_Provided data_:
——————
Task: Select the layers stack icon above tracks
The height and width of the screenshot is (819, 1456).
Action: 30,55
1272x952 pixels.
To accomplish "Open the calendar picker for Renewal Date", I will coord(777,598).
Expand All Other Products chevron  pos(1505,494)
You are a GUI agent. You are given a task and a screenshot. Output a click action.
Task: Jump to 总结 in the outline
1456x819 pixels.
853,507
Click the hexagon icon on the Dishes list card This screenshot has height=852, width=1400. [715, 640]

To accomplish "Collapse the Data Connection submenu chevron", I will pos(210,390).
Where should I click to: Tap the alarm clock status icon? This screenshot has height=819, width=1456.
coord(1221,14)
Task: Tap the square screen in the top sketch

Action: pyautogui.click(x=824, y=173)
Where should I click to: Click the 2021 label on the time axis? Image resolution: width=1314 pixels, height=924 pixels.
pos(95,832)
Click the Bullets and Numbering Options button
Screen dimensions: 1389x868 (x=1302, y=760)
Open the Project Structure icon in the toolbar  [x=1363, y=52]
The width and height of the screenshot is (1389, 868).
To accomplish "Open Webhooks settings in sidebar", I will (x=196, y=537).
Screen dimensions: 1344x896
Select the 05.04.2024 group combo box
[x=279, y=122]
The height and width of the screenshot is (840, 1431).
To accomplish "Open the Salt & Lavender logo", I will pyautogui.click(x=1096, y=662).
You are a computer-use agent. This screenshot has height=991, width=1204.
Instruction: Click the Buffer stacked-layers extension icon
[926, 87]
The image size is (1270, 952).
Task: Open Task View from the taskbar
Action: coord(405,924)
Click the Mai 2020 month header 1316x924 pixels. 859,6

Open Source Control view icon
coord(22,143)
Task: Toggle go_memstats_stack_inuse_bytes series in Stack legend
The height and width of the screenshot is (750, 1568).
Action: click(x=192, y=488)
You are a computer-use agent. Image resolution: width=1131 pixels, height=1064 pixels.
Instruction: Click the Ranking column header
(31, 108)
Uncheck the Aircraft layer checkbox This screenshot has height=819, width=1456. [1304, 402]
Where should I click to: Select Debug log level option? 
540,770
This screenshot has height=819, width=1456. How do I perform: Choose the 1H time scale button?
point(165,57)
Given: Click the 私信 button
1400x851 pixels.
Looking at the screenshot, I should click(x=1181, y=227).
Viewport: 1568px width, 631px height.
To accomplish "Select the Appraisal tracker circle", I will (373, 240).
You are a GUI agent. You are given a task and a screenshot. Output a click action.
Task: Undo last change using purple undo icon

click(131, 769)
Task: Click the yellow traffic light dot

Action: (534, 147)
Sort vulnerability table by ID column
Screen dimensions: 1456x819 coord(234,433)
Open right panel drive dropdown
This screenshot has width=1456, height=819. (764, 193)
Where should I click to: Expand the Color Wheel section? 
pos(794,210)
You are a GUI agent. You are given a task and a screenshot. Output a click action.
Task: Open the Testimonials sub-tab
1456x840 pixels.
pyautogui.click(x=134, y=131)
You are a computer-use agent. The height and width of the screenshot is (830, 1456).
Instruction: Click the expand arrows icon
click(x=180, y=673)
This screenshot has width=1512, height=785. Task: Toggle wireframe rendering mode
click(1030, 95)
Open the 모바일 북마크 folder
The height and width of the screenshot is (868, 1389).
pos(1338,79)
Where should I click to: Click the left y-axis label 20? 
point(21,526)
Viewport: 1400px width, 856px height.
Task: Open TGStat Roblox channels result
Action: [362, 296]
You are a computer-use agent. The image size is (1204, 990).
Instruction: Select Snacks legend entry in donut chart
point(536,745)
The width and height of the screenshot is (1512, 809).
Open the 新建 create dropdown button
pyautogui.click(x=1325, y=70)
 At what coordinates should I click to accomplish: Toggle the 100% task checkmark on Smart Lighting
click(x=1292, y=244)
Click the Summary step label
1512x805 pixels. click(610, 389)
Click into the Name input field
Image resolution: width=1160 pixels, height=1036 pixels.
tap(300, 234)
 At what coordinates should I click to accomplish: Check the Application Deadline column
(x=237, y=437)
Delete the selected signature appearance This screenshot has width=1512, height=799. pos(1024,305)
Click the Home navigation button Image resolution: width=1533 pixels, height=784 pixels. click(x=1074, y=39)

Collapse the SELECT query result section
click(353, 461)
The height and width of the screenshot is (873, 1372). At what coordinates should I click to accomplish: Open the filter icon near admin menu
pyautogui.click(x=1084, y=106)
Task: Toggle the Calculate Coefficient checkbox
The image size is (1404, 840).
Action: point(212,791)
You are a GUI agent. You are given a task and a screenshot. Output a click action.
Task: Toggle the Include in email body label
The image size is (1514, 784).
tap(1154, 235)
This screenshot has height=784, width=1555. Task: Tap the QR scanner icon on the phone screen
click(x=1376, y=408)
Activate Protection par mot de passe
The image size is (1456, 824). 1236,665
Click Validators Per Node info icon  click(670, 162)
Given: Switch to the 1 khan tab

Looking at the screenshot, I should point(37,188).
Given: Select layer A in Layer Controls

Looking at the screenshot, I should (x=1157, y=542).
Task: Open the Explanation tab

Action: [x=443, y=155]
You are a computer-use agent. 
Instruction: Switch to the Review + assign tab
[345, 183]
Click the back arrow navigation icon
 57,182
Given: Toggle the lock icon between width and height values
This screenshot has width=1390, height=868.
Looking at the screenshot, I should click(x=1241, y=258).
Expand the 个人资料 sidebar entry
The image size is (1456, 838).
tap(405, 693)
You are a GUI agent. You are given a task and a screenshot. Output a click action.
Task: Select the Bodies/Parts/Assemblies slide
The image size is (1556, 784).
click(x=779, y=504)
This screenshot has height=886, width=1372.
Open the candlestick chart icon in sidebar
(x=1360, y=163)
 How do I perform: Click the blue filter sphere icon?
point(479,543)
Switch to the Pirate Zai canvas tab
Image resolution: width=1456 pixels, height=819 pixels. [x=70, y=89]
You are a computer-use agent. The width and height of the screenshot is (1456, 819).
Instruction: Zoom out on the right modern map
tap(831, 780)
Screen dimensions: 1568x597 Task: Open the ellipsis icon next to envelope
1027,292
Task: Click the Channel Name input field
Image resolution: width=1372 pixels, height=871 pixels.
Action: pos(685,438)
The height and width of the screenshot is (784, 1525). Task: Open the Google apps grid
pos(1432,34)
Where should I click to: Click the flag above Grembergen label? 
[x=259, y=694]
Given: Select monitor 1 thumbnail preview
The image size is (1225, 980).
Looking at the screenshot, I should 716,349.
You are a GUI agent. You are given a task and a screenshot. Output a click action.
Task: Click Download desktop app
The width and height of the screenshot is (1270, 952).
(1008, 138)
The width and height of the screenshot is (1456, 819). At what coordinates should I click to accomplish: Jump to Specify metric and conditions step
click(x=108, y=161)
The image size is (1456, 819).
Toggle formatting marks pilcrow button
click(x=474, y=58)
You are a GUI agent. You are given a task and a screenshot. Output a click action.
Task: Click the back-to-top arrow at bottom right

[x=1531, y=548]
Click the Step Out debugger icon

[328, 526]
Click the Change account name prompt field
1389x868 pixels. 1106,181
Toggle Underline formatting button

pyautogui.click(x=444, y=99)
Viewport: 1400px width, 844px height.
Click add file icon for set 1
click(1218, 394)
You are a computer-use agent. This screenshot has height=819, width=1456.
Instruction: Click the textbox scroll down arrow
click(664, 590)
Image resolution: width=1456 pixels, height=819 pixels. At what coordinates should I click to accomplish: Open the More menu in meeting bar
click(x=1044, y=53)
——————
_Problem requirements_:
None of the lines above may be skipped. Transcribe each one exactly.

_Answer to this exercise_:
Task: Select the layers stack icon above tracks
The height and width of the screenshot is (819, 1456).
Action: 30,55
1272x952 pixels.
To accomplish "Open the calendar picker for Renewal Date", I will coord(777,598).
Expand All Other Products chevron  pos(1505,494)
You are a GUI agent. You are given a task and a screenshot. Output a click action.
Task: Jump to 总结 in the outline
1456x819 pixels.
853,507
Click the hexagon icon on the Dishes list card This screenshot has height=852, width=1400. [715, 640]

To accomplish "Collapse the Data Connection submenu chevron", I will pos(210,390).
Where should I click to: Tap the alarm clock status icon? This screenshot has height=819, width=1456.
coord(1221,14)
Task: Tap the square screen in the top sketch

Action: pyautogui.click(x=824, y=173)
Where should I click to: Click the 2021 label on the time axis? Image resolution: width=1314 pixels, height=924 pixels.
pos(95,832)
Click the Bullets and Numbering Options button
Screen dimensions: 1389x868 (x=1302, y=760)
Open the Project Structure icon in the toolbar  [x=1363, y=52]
The width and height of the screenshot is (1389, 868).
To accomplish "Open Webhooks settings in sidebar", I will (x=196, y=537).
Screen dimensions: 1344x896
Select the 05.04.2024 group combo box
[x=279, y=122]
The height and width of the screenshot is (840, 1431).
To accomplish "Open the Salt & Lavender logo", I will pyautogui.click(x=1096, y=662).
You are a computer-use agent. This screenshot has height=991, width=1204.
Instruction: Click the Buffer stacked-layers extension icon
[926, 87]
The image size is (1270, 952).
Task: Open Task View from the taskbar
Action: coord(405,924)
Click the Mai 2020 month header 1316x924 pixels. 859,6

Open Source Control view icon
coord(22,143)
Task: Toggle go_memstats_stack_inuse_bytes series in Stack legend
The height and width of the screenshot is (750, 1568).
Action: click(x=192, y=488)
You are a computer-use agent. Image resolution: width=1131 pixels, height=1064 pixels.
Instruction: Click the Ranking column header
(31, 108)
Uncheck the Aircraft layer checkbox This screenshot has height=819, width=1456. [1304, 402]
Where should I click to: Select Debug log level option? 
540,770
This screenshot has height=819, width=1456. How do I perform: Choose the 1H time scale button?
point(165,57)
Given: Click the 私信 button
1400x851 pixels.
Looking at the screenshot, I should click(x=1181, y=227).
Viewport: 1568px width, 631px height.
To accomplish "Select the Appraisal tracker circle", I will (373, 240).
You are a GUI agent. You are given a task and a screenshot. Output a click action.
Task: Undo last change using purple undo icon

click(131, 769)
Task: Click the yellow traffic light dot

Action: (534, 147)
Sort vulnerability table by ID column
Screen dimensions: 1456x819 coord(234,433)
Open right panel drive dropdown
This screenshot has width=1456, height=819. (764, 193)
Where should I click to: Expand the Color Wheel section? 
pos(794,210)
You are a GUI agent. You are given a task and a screenshot. Output a click action.
Task: Open the Testimonials sub-tab
1456x840 pixels.
pyautogui.click(x=134, y=131)
You are a computer-use agent. The height and width of the screenshot is (830, 1456).
Instruction: Click the expand arrows icon
click(x=180, y=673)
This screenshot has width=1512, height=785. Task: Toggle wireframe rendering mode
click(1030, 95)
Open the 모바일 북마크 folder
The height and width of the screenshot is (868, 1389).
pos(1338,79)
Where should I click to: Click the left y-axis label 20? 
point(21,526)
Viewport: 1400px width, 856px height.
Task: Open TGStat Roblox channels result
Action: [362, 296]
You are a computer-use agent. The image size is (1204, 990).
Instruction: Select Snacks legend entry in donut chart
point(536,745)
The width and height of the screenshot is (1512, 809).
Open the 新建 create dropdown button
pyautogui.click(x=1325, y=70)
 At what coordinates should I click to accomplish: Toggle the 100% task checkmark on Smart Lighting
click(x=1292, y=244)
Click the Summary step label
1512x805 pixels. click(610, 389)
Click into the Name input field
Image resolution: width=1160 pixels, height=1036 pixels.
tap(300, 234)
 At what coordinates should I click to accomplish: Check the Application Deadline column
(x=237, y=437)
Delete the selected signature appearance This screenshot has width=1512, height=799. pos(1024,305)
Click the Home navigation button Image resolution: width=1533 pixels, height=784 pixels. click(x=1074, y=39)

Collapse the SELECT query result section
click(353, 461)
The height and width of the screenshot is (873, 1372). At what coordinates should I click to accomplish: Open the filter icon near admin menu
pyautogui.click(x=1084, y=106)
Task: Toggle the Calculate Coefficient checkbox
The image size is (1404, 840).
Action: point(212,791)
You are a GUI agent. You are given a task and a screenshot. Output a click action.
Task: Toggle the Include in email body label
The image size is (1514, 784).
tap(1154, 235)
This screenshot has height=784, width=1555. Task: Tap the QR scanner icon on the phone screen
click(x=1376, y=408)
Activate Protection par mot de passe
The image size is (1456, 824). 1236,665
Click Validators Per Node info icon  click(670, 162)
Given: Switch to the 1 khan tab

Looking at the screenshot, I should point(37,188).
Given: Select layer A in Layer Controls

Looking at the screenshot, I should (x=1157, y=542).
Task: Open the Explanation tab

Action: [x=443, y=155]
You are a computer-use agent. 
Instruction: Switch to the Review + assign tab
[345, 183]
Click the back arrow navigation icon
 57,182
Given: Toggle the lock icon between width and height values
This screenshot has width=1390, height=868.
Looking at the screenshot, I should click(x=1241, y=258).
Expand the 个人资料 sidebar entry
The image size is (1456, 838).
tap(405, 693)
You are a GUI agent. You are given a task and a screenshot. Output a click action.
Task: Select the Bodies/Parts/Assemblies slide
The image size is (1556, 784).
click(x=779, y=504)
This screenshot has height=886, width=1372.
Open the candlestick chart icon in sidebar
(x=1360, y=163)
 How do I perform: Click the blue filter sphere icon?
point(479,543)
Switch to the Pirate Zai canvas tab
Image resolution: width=1456 pixels, height=819 pixels. [x=70, y=89]
You are a computer-use agent. The width and height of the screenshot is (1456, 819).
Instruction: Zoom out on the right modern map
tap(831, 780)
Screen dimensions: 1568x597 Task: Open the ellipsis icon next to envelope
1027,292
Task: Click the Channel Name input field
Image resolution: width=1372 pixels, height=871 pixels.
Action: pos(685,438)
The height and width of the screenshot is (784, 1525). Task: Open the Google apps grid
pos(1432,34)
Where should I click to: Click the flag above Grembergen label? 
[x=259, y=694]
Given: Select monitor 1 thumbnail preview
The image size is (1225, 980).
Looking at the screenshot, I should 716,349.
You are a GUI agent. You are given a task and a screenshot. Output a click action.
Task: Click Download desktop app
The width and height of the screenshot is (1270, 952).
(1008, 138)
The width and height of the screenshot is (1456, 819). At what coordinates should I click to accomplish: Jump to Specify metric and conditions step
click(x=108, y=161)
The image size is (1456, 819).
Toggle formatting marks pilcrow button
click(x=474, y=58)
You are a GUI agent. You are given a task and a screenshot. Output a click action.
Task: Click the back-to-top arrow at bottom right

[x=1531, y=548]
Click the Step Out debugger icon

[328, 526]
Click the Change account name prompt field
1389x868 pixels. 1106,181
Toggle Underline formatting button

pyautogui.click(x=444, y=99)
Viewport: 1400px width, 844px height.
Click add file icon for set 1
click(1218, 394)
You are a computer-use agent. This screenshot has height=819, width=1456.
Instruction: Click the textbox scroll down arrow
click(664, 590)
Image resolution: width=1456 pixels, height=819 pixels. At what coordinates should I click to accomplish: Open the More menu in meeting bar
click(x=1044, y=53)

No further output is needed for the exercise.